**WHAT IS EXPECTED**: Every line containing the word "Open" is to be copied from the data below.

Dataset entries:
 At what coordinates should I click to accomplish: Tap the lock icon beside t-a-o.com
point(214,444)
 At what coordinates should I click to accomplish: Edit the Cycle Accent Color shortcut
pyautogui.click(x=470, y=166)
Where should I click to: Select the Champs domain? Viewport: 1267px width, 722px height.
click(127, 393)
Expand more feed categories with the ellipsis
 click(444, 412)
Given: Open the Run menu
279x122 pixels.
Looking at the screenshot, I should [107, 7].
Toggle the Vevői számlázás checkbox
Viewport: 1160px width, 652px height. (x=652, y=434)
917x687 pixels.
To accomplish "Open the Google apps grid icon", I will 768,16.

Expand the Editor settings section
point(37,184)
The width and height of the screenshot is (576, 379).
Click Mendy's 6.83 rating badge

**RESULT OF THIS EXERCISE**:
Given: Open the Run menu
To accomplish "Open the Google apps grid icon", I will 768,16.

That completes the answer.